At that point, she was an emaciated 5-foot-7, growing weaker and missing work to the point she lost her job as an exercise instructor. People warned her she had gotten dangerously thin. She looked in the mirror and saw a fat person.

The trip to the ER provided a wake-up call to Smith, who had never been treated for anorexia nervosa, the psychiatric disorder she traces to the trauma of watching her mother, tall and beautiful, gain considerable weight after going on medication for bipolar disorder and eventually commit suicide.

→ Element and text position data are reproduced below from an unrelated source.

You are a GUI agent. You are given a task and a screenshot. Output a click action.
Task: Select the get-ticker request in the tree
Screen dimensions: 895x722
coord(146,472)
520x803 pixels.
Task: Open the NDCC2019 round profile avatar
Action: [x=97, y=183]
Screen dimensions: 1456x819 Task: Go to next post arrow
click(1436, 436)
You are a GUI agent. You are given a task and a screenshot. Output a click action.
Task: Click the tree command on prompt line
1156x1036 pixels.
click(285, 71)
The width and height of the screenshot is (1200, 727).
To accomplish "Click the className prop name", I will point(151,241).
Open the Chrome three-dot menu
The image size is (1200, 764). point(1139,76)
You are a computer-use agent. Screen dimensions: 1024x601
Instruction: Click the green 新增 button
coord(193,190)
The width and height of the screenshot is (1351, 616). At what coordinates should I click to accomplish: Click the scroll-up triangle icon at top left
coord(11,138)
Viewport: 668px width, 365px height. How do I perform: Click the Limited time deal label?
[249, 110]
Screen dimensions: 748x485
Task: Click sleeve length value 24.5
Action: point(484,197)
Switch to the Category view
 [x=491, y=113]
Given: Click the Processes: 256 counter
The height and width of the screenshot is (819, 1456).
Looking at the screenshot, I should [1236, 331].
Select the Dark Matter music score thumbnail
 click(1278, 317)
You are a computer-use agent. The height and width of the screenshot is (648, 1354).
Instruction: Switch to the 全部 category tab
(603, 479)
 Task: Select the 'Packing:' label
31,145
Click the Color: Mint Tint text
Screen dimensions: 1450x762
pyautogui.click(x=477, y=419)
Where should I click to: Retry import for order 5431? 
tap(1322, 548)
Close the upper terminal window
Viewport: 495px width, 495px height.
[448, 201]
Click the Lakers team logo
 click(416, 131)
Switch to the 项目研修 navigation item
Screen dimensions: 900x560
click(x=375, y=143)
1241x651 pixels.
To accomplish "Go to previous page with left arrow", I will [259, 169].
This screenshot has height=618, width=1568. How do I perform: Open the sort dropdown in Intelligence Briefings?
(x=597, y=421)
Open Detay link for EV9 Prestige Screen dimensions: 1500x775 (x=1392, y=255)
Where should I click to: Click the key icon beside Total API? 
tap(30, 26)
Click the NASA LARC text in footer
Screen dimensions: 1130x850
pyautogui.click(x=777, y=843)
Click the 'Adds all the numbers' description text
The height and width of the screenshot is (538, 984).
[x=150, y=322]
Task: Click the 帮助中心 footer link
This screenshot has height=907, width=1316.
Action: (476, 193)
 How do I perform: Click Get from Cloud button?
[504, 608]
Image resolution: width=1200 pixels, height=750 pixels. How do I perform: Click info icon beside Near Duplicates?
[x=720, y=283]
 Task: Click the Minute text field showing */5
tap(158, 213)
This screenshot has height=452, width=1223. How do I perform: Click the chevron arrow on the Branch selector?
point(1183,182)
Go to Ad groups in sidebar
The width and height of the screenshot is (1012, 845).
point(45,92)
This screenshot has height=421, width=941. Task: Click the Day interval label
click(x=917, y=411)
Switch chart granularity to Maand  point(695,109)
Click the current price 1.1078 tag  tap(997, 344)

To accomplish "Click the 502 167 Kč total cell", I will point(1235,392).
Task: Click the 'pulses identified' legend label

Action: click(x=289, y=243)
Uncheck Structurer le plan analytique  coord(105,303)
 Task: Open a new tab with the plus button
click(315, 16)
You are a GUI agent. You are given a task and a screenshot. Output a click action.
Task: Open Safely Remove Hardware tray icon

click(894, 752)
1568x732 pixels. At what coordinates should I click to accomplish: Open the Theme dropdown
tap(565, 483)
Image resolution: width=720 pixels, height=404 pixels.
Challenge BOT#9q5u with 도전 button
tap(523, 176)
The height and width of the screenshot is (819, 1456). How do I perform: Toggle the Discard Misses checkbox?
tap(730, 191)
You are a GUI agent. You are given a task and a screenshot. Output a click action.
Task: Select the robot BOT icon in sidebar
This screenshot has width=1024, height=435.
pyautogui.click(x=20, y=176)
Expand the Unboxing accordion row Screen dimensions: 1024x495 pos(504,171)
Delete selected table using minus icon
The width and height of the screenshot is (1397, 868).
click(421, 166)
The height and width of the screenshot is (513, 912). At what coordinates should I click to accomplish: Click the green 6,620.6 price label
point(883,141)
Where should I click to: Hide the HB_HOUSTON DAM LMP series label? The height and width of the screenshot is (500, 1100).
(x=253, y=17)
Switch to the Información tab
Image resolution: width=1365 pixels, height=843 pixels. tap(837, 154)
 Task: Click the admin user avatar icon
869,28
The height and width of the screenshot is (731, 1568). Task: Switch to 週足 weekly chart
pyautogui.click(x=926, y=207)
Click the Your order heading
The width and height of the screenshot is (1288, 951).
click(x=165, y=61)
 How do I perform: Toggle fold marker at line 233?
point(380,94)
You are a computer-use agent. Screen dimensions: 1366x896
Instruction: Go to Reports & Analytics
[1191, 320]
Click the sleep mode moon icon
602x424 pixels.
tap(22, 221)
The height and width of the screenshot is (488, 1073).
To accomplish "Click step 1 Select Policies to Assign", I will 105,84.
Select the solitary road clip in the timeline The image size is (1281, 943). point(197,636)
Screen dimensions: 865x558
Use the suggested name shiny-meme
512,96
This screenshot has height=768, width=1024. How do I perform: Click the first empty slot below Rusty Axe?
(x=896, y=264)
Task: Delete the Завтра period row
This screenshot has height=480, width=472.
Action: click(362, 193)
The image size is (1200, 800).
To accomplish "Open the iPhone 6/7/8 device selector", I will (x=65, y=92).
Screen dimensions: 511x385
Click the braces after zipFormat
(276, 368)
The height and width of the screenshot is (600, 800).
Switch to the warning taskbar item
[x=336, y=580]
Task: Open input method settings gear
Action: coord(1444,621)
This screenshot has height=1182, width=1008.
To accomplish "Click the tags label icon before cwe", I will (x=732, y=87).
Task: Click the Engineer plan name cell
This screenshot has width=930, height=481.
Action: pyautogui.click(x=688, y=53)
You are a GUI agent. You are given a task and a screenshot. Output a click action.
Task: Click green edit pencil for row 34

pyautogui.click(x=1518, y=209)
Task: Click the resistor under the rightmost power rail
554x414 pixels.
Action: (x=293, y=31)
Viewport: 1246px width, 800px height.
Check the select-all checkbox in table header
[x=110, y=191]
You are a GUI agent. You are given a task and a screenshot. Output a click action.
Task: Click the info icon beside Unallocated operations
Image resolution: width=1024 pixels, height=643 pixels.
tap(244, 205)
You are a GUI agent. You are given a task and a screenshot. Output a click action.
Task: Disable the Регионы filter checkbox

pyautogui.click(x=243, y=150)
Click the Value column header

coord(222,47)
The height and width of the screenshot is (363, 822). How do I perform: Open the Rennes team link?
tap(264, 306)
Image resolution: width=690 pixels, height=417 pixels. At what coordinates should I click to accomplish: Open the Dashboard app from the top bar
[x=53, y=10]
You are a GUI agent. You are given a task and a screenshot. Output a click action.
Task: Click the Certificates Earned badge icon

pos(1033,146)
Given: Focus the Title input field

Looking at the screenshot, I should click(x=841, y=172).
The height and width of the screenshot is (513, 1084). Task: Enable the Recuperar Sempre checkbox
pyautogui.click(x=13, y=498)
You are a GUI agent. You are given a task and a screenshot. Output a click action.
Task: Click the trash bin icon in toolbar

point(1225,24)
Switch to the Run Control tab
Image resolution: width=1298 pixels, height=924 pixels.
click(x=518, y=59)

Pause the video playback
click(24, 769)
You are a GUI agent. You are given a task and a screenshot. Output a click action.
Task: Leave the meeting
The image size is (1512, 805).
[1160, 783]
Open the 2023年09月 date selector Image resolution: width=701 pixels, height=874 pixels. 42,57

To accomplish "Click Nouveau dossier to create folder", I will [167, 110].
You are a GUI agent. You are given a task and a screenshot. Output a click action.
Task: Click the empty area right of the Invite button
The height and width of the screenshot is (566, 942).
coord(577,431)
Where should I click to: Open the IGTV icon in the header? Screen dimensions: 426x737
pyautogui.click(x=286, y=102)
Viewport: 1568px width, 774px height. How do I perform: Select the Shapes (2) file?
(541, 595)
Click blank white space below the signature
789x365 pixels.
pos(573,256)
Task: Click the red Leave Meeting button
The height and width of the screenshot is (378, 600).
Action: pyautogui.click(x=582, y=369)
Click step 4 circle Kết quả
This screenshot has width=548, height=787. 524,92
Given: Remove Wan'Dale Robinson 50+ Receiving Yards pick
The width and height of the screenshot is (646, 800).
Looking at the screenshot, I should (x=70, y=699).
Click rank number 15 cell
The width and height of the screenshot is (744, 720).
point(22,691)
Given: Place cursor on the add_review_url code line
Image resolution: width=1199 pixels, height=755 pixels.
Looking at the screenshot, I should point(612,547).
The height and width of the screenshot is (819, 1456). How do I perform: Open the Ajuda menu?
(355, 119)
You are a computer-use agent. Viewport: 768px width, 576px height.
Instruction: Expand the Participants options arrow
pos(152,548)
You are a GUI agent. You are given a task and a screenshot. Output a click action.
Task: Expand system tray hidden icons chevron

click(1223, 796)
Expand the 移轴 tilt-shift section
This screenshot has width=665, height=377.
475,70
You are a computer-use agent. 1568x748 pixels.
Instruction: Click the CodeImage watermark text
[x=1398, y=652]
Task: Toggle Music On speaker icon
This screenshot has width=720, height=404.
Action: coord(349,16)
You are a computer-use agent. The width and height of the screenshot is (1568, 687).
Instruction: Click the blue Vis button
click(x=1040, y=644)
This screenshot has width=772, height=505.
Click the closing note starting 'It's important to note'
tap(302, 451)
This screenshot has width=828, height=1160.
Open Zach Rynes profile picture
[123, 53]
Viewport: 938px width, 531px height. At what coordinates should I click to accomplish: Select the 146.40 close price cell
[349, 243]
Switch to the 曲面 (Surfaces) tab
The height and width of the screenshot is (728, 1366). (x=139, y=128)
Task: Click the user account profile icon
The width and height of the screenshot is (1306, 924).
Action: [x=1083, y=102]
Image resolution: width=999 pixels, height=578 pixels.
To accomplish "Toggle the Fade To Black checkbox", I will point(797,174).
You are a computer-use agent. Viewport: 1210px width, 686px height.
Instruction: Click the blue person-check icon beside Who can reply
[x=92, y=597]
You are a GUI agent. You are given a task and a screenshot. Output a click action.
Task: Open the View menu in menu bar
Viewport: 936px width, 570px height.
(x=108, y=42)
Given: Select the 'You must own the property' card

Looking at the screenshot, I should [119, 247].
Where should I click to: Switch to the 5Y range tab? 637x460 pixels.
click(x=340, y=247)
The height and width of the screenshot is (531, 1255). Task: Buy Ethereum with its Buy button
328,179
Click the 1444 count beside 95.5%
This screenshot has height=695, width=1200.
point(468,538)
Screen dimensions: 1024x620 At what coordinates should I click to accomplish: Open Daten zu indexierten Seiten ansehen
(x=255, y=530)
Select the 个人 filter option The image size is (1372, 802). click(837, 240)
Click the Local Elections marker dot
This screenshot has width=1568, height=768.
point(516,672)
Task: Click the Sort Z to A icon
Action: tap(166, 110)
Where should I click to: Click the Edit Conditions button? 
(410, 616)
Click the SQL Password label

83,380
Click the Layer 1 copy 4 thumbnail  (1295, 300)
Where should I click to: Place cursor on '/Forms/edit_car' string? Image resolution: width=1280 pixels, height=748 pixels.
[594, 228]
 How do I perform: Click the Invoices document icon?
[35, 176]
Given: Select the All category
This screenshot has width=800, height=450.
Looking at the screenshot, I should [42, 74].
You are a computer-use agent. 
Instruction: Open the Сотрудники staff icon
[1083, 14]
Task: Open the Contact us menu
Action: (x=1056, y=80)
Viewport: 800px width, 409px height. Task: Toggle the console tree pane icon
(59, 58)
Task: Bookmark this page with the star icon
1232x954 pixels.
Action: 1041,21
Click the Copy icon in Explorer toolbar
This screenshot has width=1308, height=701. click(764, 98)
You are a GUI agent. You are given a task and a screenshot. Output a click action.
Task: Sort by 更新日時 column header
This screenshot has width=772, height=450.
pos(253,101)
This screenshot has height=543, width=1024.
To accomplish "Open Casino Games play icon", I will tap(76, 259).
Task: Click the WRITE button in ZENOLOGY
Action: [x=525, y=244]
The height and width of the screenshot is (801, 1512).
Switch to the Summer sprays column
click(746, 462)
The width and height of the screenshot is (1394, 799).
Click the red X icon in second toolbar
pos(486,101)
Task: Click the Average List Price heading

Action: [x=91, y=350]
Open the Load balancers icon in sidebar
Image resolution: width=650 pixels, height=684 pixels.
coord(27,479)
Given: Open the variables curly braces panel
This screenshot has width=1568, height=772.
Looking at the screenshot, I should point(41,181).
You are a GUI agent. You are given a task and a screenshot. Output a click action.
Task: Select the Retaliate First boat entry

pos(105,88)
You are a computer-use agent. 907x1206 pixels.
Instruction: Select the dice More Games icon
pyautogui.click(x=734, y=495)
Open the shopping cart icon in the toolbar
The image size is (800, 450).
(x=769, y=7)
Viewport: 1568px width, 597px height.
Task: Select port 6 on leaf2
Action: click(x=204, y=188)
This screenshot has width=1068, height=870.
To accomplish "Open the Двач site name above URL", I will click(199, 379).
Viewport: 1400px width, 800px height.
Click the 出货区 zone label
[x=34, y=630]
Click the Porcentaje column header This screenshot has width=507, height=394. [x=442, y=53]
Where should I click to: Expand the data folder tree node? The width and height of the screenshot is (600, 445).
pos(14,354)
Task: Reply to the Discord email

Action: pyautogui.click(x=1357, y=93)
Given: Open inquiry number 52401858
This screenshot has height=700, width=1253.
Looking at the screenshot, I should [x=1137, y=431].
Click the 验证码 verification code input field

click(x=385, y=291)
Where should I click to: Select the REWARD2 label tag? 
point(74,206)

When nearby eating disorder treatment centers balked at accepting Smith in such precarious condition — or voiced concerns about insurance coverage — she was pointed to Colorado for specialized medical stabilization she regards as life-saving.

“I was dying, and I didn’t know it,” Smith says. “I was caught between a rock and a hard place — but really, between a rock and death.”

She spent about three weeks occupying one of the 15 beds at the ACUTE Center for Eating Disorders at Denver Health Medical Center, the first and only facility in the country that offers medical stabilization for people with eating disorders. Like others in the unit, she aimed to transition to an inpatient or residential program that treats the psychiatric roots of her illness once the physical problems were resolved.

Anorexia, which has the highest mortality rate — up to 30 percent — among psychiatric disorders, as well as bulimia and other malnutrition-related eating disorders can trigger a unique set of life-threatening physical complications. Malnourished patients also remain at high risk from “refeeding syndrome,” which can wreak havoc on metabolism with sometimes fatal consequences once they begin eating again.

“You can be a robustly healthy schizophrenic,” says Dr. Philip Mehler, founder and executive medical director of ACUTE. “But you can’t be a severe anorexic or bulimic and not have a litany of medical complications. I was struck by the paucity of medical resources for people with eating disorders.”